第1章

第1章

 

① 3月3日

 

 晩冬の晴天は人々を心地よく包み込んだ。

 いくつもの時代を通り過ぎ、進化を繰り返し続けたこの街だが、今年も相変わらず紅色の梅花を細い枝先に咲かせた。

 今日の東京を歩く人々の肌の色は実に種に富んでいるが、彼らがこの街に溶け込んでいるかと言えば、それを肯定する者は多くはない。

 東京が真の意味で世界都市になる日を、我々の代で拝むのは難しそうだ。

 とはいえ東京においては世界的にみても希有の巨大都市であることは間違いない。しかしこの「東京」、あるいは「TOKYO」が差すのは二十三特別区のみであることが定石だ。

 日本人の中にも、「東京都は二十三区のみで構成されている」と信じている者も少なくない。

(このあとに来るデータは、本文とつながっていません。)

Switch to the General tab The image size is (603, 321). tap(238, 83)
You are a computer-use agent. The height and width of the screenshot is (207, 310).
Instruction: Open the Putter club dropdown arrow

 さらに驚くべきことに二十三区民の中にもそのような者がいるのだから、「東京」から漏れた東京人である多摩地区の人間はもはや笑うしかない。

 二十三区と多摩地区、同じ東京を冠する街ではあるがその景色はまるで異なる。

 徳川家が広大な沼地を興すずっと前から狸たちが住まわっていた自然とコンクリートの調和する多摩地区。それに対し、もはや興す土地が毛一本分も残っていない程のアスファルトで覆われた二十三区。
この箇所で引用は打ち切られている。